++++ READING TEXT

AP Features, November 28th, 2007
British writer Doris Lessing will not be able to travel to Stockholm to receive the Nobel Prize in literature on Dec. 10 due to back problems, the Nobel Foundation said Wednesday.
"Unfortunately her medical advisers have said she must not travel," the foundation said in a brief statement.
The 10 million kronor (US$1.5 million; euro1.1 million) prize will be presented to the 88-year-old author in London instead, it said.
The announcement said Lessing — the oldest ever Nobel literature winner — "had been ill for some time" without giving details. But foundation spokeswoman Annika Pontikis told The Associated Press that Lessing canceled the trip to Sweden because of her back.
"She has back problems. I don't have any further information on it, but she can't travel because of it," Pontikis said.
In London, Lessing's representative Olivia Guest confirmed that the cancellation had "to do with her back."
The Swedish Academy announced in October that Lessing had won the prestigious award, citing her "skepticism, fire and visionary power" in novels, short stories, memoirs and plays that reflected her own unexpected journeys across time, space and ideology.
She had been invited to collect the award at the ceremony in Stockholm along with the Nobel winners in chemistry, physics, medicine and economics on Dec. 10, the anniversary of the death of prize founder Alfred Nobel 1896.

++++++++
++++ PROVIDED DATA

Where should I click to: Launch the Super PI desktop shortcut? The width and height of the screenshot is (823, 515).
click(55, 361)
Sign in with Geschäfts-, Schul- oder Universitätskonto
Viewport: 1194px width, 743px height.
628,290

++++++++

**ASSIGNMENT 1**
In the article about Doris Lessing, copy the passage from "The Swedish Academy" up to and including "space and ideology.".
**ASSIGNMENT 2**
According to the article about Doris Lessing, who in London confirmed that the cancellation had to do with her back?
**ASSIGNMENT 3**
Continue the article about Doris Lessing from the point where it stops.

**RESPONSE BOX 1**
The Swedish Academy announced in October that Lessing had won the prestigious award, citing her "skepticism, fire and visionary power" in novels, short stories, memoirs and plays that reflected her own unexpected journeys across time, space and ideology.

**RESPONSE BOX 2**
Olivia Guest, Lessing's representative

**RESPONSE BOX 3**
The Nobel Peace Prize is presented in Oslo, Norway, on the same date.
Literature prize winners traditionally give a lecture in Stockholm before accepting the award. Lessing's lecture would be prerecorded and shown at the academy on Dec. 7, the Nobel Foundation said.
Guest said she hoped Lessing would be able to record her lecture in London, but added that plans to do so "aren't set in stone."
Lessing is the third literature laureate in the past four years to miss the Nobel festivities.
The 2005 winner, Briton Harold Pinter, stayed home because of poor health. In 2004, Austria's Elfriede Jelinek declined the invitation to Stockholm, saying she was "not in a mental shape to withstand such ceremonies."
Jean-Paul Sartre, in 1964, is the only winner to have turned down the literature award altogether.